What lines in the entries hold the string "will"? List them.

****************************************

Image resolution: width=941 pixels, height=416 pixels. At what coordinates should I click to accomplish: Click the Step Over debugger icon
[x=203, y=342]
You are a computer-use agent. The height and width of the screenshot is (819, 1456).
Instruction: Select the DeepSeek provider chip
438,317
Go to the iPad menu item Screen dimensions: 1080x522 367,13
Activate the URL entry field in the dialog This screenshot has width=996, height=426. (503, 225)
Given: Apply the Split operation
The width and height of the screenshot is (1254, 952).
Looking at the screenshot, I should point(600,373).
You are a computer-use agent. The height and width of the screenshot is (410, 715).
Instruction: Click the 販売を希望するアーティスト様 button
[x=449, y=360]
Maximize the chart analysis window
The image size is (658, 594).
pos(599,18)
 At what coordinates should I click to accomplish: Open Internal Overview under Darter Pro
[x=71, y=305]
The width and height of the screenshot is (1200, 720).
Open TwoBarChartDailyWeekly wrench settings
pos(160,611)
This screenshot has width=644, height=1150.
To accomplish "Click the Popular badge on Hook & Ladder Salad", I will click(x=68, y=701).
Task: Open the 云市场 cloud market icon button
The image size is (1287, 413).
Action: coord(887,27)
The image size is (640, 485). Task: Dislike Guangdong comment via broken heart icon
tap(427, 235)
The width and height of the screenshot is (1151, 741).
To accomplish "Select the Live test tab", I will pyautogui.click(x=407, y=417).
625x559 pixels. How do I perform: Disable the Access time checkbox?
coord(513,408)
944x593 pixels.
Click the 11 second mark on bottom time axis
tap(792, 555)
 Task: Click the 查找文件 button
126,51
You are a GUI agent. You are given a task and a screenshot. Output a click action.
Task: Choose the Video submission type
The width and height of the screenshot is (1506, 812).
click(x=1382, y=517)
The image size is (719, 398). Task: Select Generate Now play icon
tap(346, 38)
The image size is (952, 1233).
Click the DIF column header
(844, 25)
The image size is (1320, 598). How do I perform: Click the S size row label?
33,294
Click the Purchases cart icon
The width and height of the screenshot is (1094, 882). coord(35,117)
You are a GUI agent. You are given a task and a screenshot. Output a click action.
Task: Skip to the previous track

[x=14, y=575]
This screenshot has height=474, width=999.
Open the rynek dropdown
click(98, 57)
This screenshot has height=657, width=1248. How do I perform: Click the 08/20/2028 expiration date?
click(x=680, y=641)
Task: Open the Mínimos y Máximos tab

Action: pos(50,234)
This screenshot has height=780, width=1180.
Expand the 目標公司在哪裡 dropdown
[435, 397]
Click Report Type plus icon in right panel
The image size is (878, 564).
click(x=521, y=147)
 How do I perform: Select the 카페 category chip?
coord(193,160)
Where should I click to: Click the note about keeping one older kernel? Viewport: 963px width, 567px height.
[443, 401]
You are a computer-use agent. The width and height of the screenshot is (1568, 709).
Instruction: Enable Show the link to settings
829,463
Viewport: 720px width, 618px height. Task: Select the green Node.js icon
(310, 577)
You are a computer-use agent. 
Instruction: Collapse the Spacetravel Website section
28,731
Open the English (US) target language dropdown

****************************************

▶ **Response**
To accomplish "Click the Popular badge on Hook & Ladder Salad", I will click(x=68, y=701).
To accomplish "Select the Live test tab", I will pyautogui.click(x=407, y=417).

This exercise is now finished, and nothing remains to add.